For individual Americans, the consequences will be personal and painful. Visa-free travel to Europe will end immediately. Americans currently living or working in Europe will lose their legal protections and residency status. They will become persona non grata, potentially facing deportation or internment. The "blue passport" that used to open every door will suddenly be a red flag at every border crossing.

This is the end of trust, and it does not reset. You cannot invade a democratic ally and then say "my bad" four years later. The psychological break will be permanent. Europe will realize that the United States is no longer a partner but a predator. They will build their own defense architecture, their own financial systems, and their own alliances that specifically exclude us. The West will continue, but the United States will no longer be part of it.

Invading Greenland is not a show of strength; it is an act of national suicide. We are trading our reputation, our economy, and our security for a frozen island and a handful of minerals we can't even process. The price of this real estate deal is everything we built over the last century. If we cross this line, there is no going back. We will be the lonely superpower, ruling over nothing but our own decline.

@Underthinker agree with you too. I fully expect the events of Jan 6 2021 to be repeated, maybe exceeded.

HectorPlasm · 19/01/2026 09:54

So if I've got this right

Its ICE and the army on one side and the police and the National Guard on the other in Minnesota?

bombastix · 19/01/2026 10:02

I don’t think the police and the National Guard are going to fight ICE and the Army.

It seems more likely that there will shootings of ICE agents where they operate. I understand they are being shot at in Chicago. This is how these things grow.

HectorPlasm · 19/01/2026 10:04

And civil war is coming to the UK too

May be not now, maybe not in 30 years but its coming

bombastix · 19/01/2026 10:08

In the long term we are all dead. You can only deal with the here and now.

Now seems pretty bad in the US.

JHound · 19/01/2026 10:13

It would be unsurprising. New(ish) democracies tend to have teething issues and the USA is no different. I wonder if in 250 years certain states will simply have gone their own way.

JHound · 19/01/2026 10:14

HectorPlasm · 19/01/2026 10:04

And civil war is coming to the UK too

May be not now, maybe not in 30 years but its coming

I don’t see it. The UK is not nearly as divided. Maybe riots by society’s failures (again) but that’s about it.

noctilucentcloud · 19/01/2026 10:17

I feel the US is further away from a civil war than it was when Biden won the election and Trump didn't accept the result.
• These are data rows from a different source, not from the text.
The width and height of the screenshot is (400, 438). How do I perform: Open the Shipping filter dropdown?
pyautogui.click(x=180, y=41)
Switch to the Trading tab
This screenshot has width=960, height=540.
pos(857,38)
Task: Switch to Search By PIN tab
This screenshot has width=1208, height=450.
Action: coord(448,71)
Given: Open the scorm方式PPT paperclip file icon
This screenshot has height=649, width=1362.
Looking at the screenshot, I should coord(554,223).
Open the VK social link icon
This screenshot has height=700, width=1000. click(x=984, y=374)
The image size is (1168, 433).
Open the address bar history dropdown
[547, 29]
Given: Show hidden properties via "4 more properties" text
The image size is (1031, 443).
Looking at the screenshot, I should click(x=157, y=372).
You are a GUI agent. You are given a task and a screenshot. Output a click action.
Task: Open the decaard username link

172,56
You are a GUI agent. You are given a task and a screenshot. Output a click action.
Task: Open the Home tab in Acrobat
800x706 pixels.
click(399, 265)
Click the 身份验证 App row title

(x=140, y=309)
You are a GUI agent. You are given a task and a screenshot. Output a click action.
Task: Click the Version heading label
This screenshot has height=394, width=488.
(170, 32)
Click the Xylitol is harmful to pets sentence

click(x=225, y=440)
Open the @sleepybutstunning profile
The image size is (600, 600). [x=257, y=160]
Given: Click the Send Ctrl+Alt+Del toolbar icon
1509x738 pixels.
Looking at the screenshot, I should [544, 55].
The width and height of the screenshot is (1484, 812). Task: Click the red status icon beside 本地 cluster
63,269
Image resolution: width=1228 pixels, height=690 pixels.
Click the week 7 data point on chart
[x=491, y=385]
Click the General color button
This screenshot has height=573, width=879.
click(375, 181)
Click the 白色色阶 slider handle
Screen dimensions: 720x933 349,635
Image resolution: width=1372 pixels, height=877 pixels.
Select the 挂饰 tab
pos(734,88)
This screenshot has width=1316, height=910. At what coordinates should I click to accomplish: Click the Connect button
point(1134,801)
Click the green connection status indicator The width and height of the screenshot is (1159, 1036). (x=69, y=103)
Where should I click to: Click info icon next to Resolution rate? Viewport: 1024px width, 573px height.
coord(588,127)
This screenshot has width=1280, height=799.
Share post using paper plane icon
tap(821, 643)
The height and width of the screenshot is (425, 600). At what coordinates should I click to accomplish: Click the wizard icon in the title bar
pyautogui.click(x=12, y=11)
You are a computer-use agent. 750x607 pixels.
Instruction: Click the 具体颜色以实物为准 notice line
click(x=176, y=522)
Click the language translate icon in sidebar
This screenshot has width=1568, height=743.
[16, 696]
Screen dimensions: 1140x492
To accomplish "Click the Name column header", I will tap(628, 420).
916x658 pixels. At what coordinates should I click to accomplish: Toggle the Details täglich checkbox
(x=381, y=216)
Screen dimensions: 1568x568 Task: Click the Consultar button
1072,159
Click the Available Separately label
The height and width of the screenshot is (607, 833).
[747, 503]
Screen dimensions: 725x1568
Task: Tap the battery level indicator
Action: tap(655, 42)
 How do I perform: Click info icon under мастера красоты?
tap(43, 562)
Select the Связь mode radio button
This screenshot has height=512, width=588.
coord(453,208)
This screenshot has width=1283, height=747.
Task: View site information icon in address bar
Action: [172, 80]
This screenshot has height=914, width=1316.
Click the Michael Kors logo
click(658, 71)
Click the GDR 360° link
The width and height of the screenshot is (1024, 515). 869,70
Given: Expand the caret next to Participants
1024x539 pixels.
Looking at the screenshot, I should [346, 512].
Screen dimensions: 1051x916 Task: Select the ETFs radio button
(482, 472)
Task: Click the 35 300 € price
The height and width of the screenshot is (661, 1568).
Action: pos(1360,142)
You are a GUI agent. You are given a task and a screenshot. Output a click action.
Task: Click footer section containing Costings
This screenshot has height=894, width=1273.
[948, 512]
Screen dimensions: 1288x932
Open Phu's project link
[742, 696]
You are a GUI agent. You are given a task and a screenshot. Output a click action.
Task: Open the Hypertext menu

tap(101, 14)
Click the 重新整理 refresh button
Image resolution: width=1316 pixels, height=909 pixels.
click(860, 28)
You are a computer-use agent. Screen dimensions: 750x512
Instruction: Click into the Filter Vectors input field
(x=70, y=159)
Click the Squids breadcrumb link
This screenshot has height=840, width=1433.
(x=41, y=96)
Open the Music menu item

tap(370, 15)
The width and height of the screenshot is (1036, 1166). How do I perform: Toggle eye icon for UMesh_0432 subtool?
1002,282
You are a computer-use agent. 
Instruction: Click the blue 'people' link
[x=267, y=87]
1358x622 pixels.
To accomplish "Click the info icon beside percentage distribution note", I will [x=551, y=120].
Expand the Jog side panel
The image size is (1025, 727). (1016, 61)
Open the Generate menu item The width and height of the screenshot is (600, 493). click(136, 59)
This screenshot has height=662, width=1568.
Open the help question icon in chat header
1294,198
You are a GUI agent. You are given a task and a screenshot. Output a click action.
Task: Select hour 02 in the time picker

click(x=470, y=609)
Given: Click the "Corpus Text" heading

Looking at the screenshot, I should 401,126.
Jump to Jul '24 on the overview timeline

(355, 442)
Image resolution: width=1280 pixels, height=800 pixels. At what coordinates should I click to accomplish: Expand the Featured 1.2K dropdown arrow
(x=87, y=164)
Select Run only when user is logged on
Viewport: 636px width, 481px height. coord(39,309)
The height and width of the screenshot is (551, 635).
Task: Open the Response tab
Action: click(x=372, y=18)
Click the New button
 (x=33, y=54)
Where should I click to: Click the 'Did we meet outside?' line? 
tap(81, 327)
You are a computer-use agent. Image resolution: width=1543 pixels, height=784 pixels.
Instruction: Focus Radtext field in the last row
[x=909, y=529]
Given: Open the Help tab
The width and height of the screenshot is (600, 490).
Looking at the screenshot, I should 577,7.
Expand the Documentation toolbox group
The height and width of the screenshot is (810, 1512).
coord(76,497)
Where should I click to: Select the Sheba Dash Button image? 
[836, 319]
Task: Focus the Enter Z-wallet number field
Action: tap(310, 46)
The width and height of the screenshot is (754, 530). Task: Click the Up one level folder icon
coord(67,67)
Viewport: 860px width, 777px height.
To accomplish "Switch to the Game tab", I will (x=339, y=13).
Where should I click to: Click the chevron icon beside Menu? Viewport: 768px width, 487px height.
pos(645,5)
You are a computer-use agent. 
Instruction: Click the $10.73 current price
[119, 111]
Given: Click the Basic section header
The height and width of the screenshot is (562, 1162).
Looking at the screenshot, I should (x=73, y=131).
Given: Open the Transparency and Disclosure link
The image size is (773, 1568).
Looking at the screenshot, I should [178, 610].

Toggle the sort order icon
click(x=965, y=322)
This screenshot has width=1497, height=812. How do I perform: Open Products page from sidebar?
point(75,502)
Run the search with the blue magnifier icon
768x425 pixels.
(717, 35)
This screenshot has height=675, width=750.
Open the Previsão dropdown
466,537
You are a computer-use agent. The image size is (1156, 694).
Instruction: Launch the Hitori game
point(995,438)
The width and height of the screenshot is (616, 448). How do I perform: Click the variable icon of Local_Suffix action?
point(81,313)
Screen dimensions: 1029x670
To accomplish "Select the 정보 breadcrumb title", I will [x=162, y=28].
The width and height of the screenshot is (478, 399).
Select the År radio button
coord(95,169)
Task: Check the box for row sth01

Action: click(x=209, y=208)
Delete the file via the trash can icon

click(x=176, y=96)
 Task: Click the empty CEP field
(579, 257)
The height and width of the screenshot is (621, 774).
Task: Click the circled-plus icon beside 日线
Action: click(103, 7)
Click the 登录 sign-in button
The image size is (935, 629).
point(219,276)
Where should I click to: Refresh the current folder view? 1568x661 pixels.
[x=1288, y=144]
However, I feel we're much closer to an international war because of US actions.

FlyingApple · 19/01/2026 10:18

No, most people just want a paycheck and to go home to their families and I can't blame them.

JHound · 19/01/2026 10:18

Vivi0 · 19/01/2026 08:33

No - the US is not close to civil war.

Funnily enough, many Americans have these exact same thoughts about the UK - that is is unsafe, close to civil war, is becoming an authoritarian state etc.

Well yes - that’s because few Americans know much about what is actually happening in other countries.